At home, Cian says he would sometimes stand in front of a mirror to practice his presentation skills. Late night phone calls between the two young professors were a common occurrence. As the nights wore on, the would go over the most nuanced details of a case. In that first year, when Cian didn’t yet have a car, Anik would pick him up at 7 a.m. for their classes. During the drive, they recall, one or the other would recite aloud all the central questions that would be covered in that morning’s class. Once class was over, they would debrief each other on how it went and then connect with Steenburgh to seek his feedback.

At times, they would have to teach concepts for which they had little to no knowledge. Cian remembers a seven-hour teaching meeting on a Friday where it was clear they would have to explain conjoint analysis—a market research approach to measure the value consumers place on features of a product or service—to their students. “As marketing students in PhD programs, we never had conjoint analysis,” says Cian. “We literally learned the day before. She came over to my house on that Sunday after playing soccer with the students. I said, ‘Let’s go over conjoint analysis.’

‘GOING THROUGH DARDEN THE FIRST YEAR WAS LIKE GOING TO WAR. WE SENT INTO BATTLE TOGETHER’

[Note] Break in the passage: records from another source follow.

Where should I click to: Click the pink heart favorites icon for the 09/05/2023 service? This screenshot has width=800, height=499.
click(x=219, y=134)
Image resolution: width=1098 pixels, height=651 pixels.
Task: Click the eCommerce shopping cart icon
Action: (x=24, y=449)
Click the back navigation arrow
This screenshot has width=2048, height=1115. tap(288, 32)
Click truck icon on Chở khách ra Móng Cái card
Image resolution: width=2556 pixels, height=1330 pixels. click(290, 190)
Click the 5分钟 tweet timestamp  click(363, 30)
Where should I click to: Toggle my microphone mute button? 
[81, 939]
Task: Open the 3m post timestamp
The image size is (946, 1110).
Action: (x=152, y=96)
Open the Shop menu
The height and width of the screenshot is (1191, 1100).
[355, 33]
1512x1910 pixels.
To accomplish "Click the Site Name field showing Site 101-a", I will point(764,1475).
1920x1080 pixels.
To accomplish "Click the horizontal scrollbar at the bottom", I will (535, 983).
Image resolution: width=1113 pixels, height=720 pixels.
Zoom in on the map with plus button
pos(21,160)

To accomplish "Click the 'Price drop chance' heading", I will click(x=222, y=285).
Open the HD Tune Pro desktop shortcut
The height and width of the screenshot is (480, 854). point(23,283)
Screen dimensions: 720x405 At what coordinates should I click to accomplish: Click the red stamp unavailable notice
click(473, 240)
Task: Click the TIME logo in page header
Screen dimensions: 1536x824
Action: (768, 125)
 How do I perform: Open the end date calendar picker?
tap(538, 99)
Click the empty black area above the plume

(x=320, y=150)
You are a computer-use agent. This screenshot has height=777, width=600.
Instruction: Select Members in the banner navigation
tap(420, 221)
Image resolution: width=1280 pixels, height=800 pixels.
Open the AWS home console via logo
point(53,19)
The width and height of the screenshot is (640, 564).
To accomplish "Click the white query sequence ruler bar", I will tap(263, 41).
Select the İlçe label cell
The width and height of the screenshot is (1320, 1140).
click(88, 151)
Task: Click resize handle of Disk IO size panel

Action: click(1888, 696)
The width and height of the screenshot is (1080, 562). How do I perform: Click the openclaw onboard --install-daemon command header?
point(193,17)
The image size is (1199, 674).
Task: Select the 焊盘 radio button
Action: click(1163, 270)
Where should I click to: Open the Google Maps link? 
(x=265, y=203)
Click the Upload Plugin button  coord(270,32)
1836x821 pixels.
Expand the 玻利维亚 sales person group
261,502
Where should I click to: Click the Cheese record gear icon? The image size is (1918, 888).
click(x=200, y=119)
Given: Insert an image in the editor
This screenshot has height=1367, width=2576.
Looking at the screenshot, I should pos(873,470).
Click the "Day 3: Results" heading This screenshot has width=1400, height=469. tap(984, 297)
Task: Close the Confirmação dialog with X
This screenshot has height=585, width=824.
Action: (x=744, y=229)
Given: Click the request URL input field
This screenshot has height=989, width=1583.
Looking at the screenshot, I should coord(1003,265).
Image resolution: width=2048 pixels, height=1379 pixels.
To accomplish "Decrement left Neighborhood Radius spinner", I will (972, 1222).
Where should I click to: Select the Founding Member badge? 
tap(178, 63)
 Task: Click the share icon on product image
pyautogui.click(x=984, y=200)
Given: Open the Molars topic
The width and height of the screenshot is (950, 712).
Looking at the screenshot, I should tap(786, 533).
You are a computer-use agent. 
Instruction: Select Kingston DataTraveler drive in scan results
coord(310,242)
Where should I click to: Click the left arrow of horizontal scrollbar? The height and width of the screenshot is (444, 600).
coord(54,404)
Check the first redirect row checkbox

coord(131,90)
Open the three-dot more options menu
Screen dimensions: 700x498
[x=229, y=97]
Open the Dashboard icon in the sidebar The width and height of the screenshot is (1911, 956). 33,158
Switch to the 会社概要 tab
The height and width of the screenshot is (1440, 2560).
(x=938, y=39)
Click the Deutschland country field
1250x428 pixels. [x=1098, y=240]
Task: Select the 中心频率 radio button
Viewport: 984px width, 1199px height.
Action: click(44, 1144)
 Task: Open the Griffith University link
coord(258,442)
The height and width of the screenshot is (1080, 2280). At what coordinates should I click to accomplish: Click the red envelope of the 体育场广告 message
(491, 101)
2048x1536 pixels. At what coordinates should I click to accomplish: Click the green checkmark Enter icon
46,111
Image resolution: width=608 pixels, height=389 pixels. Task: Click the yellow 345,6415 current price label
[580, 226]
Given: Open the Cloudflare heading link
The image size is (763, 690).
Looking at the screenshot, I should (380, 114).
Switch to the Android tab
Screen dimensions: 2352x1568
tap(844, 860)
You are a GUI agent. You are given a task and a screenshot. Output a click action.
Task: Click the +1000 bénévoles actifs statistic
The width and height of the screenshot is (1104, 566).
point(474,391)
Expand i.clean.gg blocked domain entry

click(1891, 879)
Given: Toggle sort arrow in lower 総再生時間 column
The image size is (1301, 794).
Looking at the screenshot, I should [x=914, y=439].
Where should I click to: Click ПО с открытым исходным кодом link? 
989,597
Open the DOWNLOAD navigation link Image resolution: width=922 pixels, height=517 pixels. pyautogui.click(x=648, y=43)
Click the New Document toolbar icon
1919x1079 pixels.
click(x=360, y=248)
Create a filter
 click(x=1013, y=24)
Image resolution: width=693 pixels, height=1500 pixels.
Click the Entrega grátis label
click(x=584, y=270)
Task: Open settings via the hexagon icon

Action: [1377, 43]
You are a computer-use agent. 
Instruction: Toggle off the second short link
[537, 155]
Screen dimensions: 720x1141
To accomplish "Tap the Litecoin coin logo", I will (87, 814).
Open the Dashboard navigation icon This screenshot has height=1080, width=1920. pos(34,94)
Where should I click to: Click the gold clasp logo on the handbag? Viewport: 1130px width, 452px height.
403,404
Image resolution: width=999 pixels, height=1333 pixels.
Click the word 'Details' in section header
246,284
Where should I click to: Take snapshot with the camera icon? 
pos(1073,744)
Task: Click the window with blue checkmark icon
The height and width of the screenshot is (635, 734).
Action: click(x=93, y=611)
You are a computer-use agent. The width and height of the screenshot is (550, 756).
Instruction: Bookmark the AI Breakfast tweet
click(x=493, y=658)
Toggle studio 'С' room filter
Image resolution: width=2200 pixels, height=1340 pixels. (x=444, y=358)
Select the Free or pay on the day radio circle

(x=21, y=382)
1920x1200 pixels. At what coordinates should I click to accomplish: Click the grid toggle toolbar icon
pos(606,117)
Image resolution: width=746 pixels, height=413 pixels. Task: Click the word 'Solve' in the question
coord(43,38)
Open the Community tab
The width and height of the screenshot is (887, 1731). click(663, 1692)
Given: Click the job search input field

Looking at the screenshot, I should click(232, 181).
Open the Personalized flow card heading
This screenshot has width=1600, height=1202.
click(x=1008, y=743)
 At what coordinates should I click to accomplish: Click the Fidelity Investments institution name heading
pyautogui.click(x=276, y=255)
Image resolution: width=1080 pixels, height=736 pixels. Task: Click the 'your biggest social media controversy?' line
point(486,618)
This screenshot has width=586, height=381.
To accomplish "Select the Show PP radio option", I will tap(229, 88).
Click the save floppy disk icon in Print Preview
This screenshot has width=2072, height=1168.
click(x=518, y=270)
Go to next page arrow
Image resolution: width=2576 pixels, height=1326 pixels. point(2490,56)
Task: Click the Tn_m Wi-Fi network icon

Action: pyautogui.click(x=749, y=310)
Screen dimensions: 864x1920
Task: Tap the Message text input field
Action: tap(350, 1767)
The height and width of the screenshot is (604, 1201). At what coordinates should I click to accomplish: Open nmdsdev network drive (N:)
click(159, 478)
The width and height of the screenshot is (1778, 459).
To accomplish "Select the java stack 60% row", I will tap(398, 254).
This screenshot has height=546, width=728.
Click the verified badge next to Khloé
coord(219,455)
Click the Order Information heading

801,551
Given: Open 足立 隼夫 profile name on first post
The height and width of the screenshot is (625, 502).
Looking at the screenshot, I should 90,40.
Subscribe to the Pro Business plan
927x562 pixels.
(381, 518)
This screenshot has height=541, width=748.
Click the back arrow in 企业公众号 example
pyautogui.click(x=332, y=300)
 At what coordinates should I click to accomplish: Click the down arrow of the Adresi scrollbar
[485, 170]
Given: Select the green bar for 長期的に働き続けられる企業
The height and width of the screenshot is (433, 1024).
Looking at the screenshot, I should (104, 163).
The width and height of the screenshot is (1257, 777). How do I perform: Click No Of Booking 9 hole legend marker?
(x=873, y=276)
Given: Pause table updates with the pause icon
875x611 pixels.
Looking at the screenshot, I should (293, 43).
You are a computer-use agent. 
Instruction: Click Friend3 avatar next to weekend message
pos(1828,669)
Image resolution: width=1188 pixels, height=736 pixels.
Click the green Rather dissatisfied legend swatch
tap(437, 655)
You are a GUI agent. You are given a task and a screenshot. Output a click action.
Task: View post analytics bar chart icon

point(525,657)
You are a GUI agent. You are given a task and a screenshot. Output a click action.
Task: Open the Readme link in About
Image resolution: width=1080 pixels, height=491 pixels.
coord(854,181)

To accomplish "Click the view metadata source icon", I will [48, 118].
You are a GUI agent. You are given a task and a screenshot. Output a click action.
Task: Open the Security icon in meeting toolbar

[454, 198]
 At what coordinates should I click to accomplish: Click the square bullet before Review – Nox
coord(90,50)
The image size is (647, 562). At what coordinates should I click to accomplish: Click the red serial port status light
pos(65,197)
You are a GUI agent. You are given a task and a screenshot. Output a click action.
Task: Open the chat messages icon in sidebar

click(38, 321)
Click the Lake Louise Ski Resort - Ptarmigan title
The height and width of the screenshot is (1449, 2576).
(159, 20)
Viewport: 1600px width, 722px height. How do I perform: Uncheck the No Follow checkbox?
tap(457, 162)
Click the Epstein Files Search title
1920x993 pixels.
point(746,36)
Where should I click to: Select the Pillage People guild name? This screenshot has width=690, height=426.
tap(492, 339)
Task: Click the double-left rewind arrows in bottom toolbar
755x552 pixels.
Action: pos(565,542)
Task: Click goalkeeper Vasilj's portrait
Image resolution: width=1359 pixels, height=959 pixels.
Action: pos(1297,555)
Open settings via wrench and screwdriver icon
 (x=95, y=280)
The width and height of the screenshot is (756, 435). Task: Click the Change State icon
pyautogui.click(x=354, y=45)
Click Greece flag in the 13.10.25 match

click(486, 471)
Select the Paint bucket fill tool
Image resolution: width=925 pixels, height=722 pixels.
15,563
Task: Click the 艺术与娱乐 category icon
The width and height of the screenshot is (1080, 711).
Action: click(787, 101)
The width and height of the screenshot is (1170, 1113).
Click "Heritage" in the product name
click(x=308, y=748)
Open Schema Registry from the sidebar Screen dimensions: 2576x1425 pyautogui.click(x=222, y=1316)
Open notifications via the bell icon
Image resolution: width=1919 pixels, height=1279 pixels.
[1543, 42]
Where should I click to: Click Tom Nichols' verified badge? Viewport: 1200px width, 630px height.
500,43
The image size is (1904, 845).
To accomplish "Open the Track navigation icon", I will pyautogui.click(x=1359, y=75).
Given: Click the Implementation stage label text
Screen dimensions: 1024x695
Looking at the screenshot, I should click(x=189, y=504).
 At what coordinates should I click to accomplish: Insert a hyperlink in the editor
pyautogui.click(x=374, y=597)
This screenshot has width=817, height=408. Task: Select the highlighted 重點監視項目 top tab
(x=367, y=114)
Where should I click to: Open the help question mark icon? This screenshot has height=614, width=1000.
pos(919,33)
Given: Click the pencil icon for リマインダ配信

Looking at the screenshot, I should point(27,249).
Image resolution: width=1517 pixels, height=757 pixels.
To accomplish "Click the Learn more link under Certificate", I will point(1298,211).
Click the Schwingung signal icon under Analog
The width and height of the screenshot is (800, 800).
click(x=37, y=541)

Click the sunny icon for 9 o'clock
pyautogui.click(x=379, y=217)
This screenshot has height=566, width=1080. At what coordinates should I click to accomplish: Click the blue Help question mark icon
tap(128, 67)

“It was incredible,” laughs Cian. “I have no idea how we did it. Going through Darden the first year was like going to war. We went into battle together basically. So she’s like my sister in battle. We survived. It was an experience that will shape us forever.”

Not surprisingly, every class they taught in that first year was not a rousing success. Cian remembers prepping for a difficult case on Heinz. The night before the class, he slept little more than five hours, worried that he couldn’t pull it off to his high standards. He was on the phone going over the teaching plan with Anik at midnight after she returned home from a concert in D.C. “I went to class after six million coffees and felt I spent 20 million hours on this case,” he says. “And at a certain point, I looked at my class and said, ‘Do you have any ideas?’ The class looked at me in silence so I knocked on the blackboard and said, ‘I hear only crickets.’

“I was upset because I had worked so many hours on this case and got nothing from the class. Afterward, some students came to me and said, ‘Hey Luca, we’re a little bit upset. We didn’t sleep yesterday because there was a fire alarm in our building and 80% of the class only slept a few hours.’ One thing I learned is that it isn’t on me all the time. Maybe something is happening with them. I try to analyze how much was my fault and try to improve.”

Anik has had similar experiences from time to time. “In your first year,” she says, “it’s very scary. Now we have figured it out and we meet them where they are to get on the same page and move forward.”